* [Given information]:
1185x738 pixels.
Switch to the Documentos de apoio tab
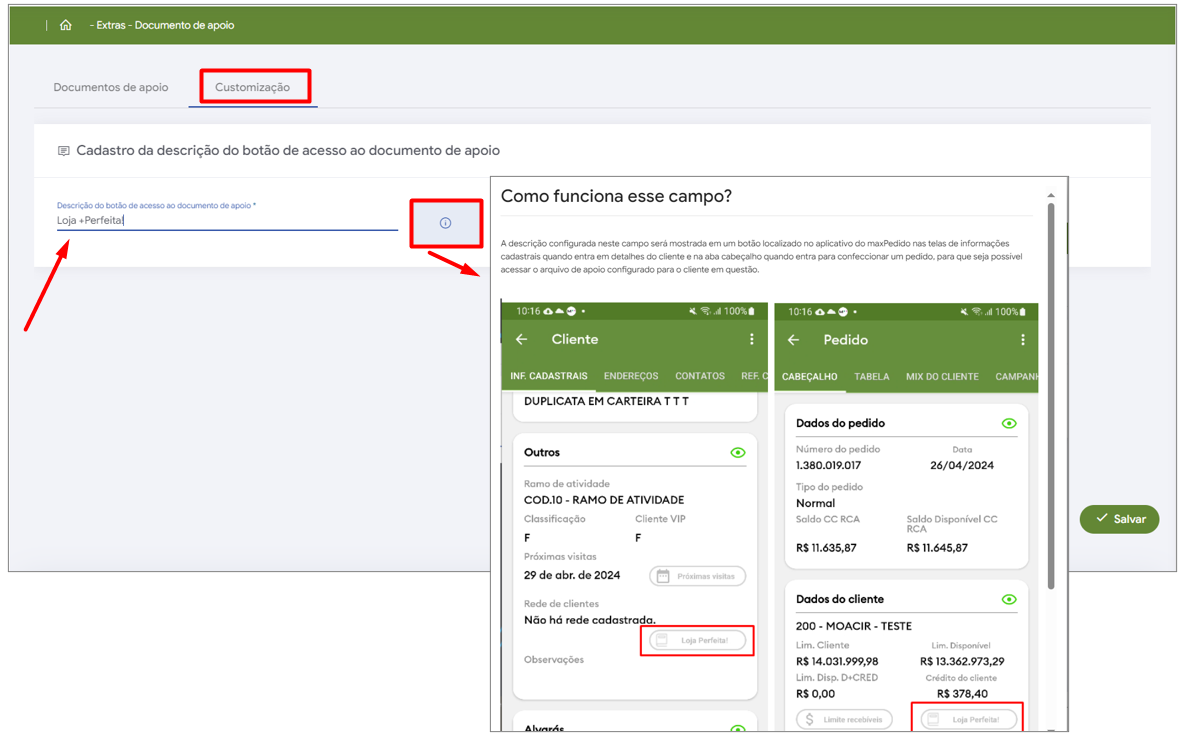[x=111, y=87]
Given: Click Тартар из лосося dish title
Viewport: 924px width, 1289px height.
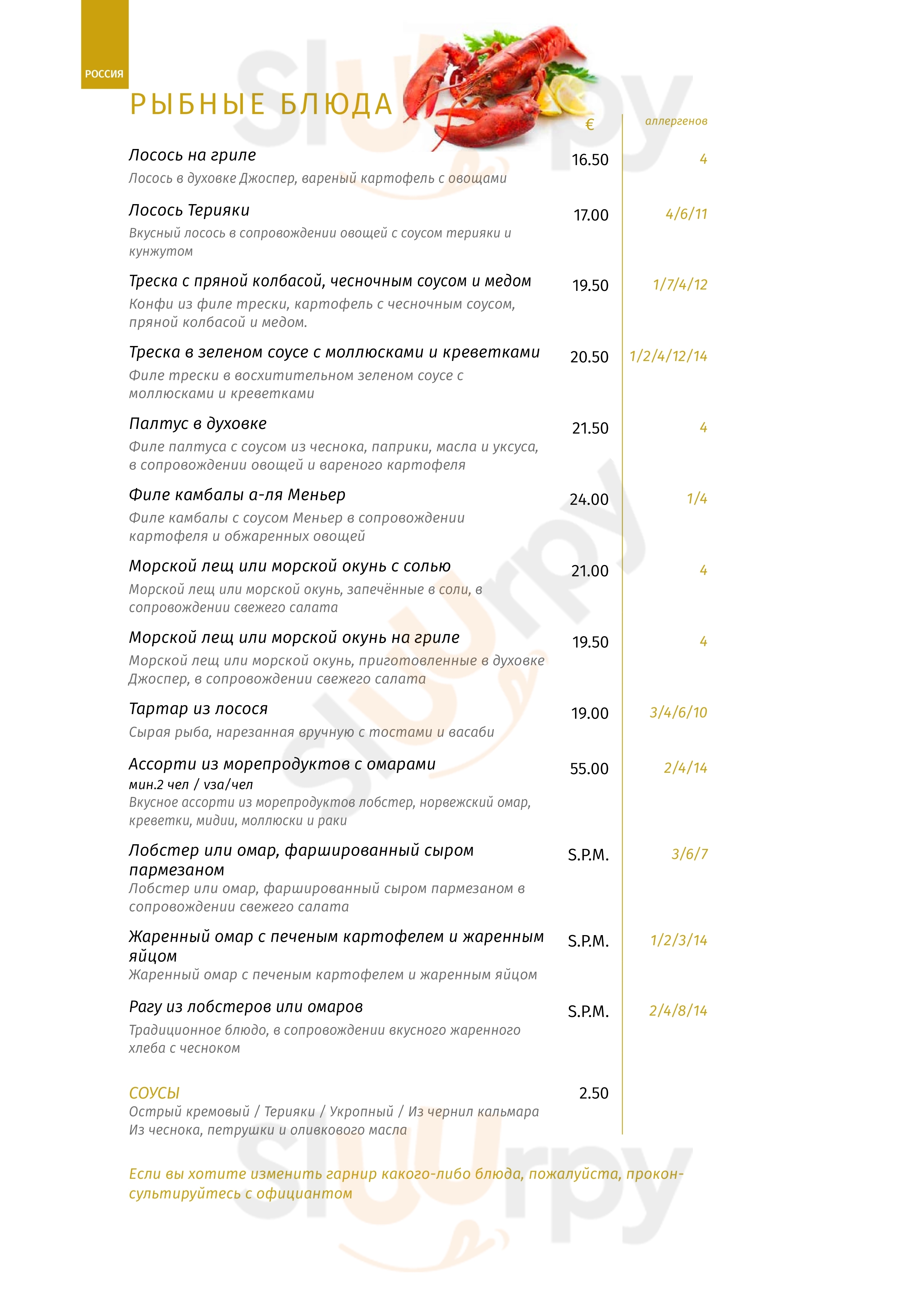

* [What to do]: Can you arrange the entries above as a JSON list of strings, one string per line, with blank lines and pictures left out?

* [Response to the exercise]:
[
  "1185x738 pixels.",
  "Switch to the Documentos de apoio tab",
  "[x=111, y=87]",
  "Given: Click Тартар из лосося dish title",
  "Viewport: 924px width, 1289px height."
]